Reproduce the listing word for word, starting at the line that contains "You are a GUI" and ending at the end of the listing, with both ends included. Leave the pictures out of your answer.

_____

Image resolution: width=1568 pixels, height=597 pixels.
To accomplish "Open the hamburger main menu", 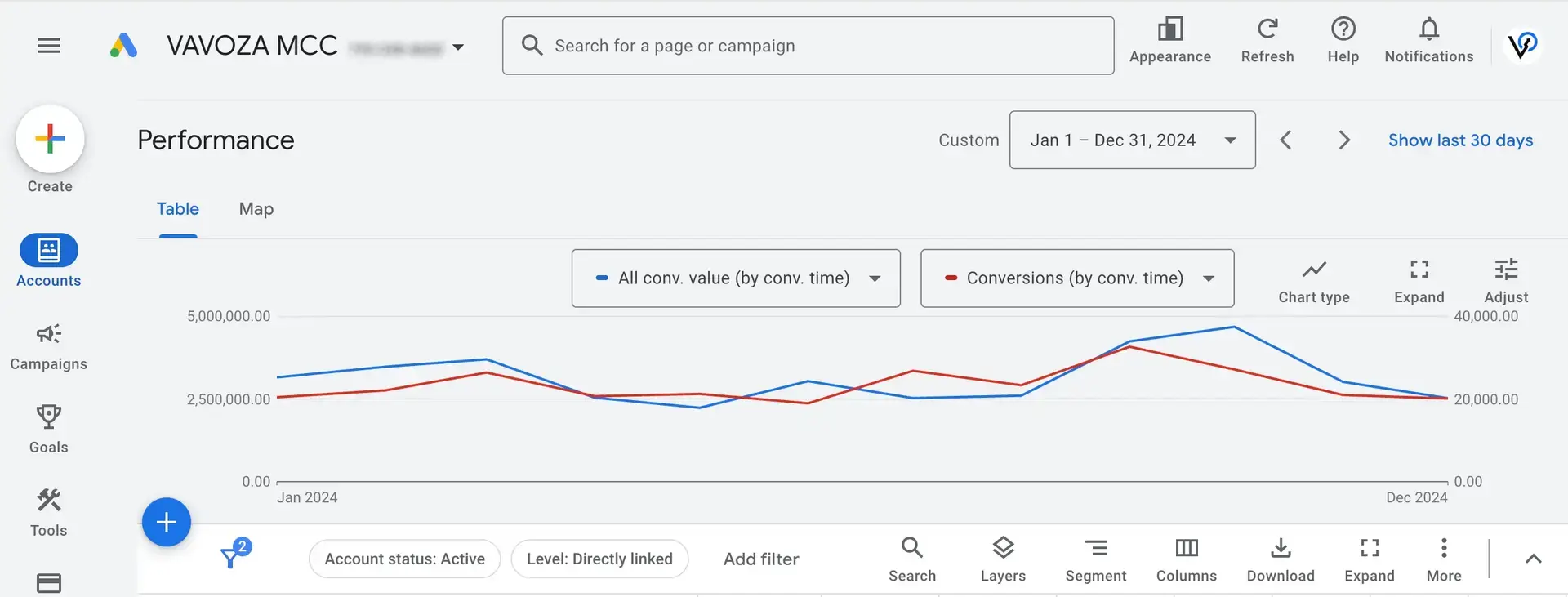I will (49, 46).
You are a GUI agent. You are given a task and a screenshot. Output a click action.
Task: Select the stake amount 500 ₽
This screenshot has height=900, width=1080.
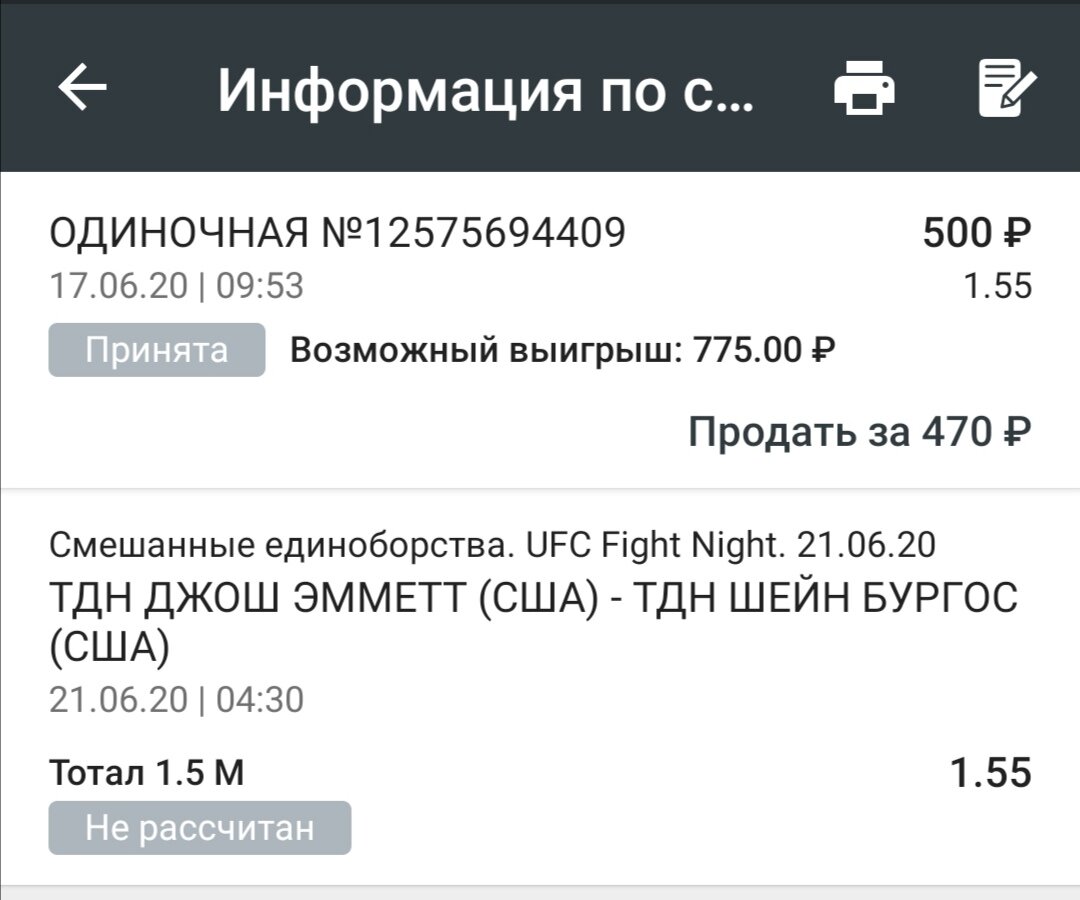pyautogui.click(x=977, y=232)
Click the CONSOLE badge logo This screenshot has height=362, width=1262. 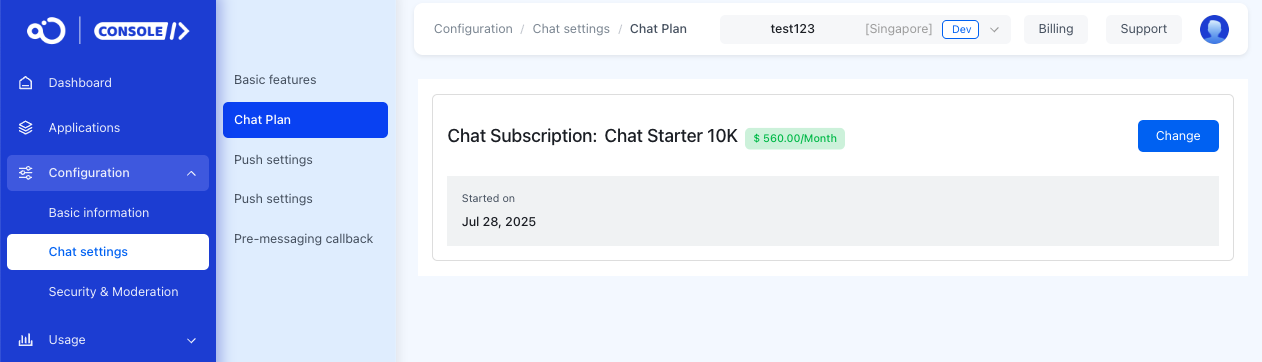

_____

### EXERCISE RESULT
You are a GUI agent. You are given a task and a screenshot. Output a click action.
Task: Select the stake amount 500 ₽
This screenshot has height=900, width=1080.
pyautogui.click(x=977, y=232)
Click the CONSOLE badge logo This screenshot has height=362, width=1262. 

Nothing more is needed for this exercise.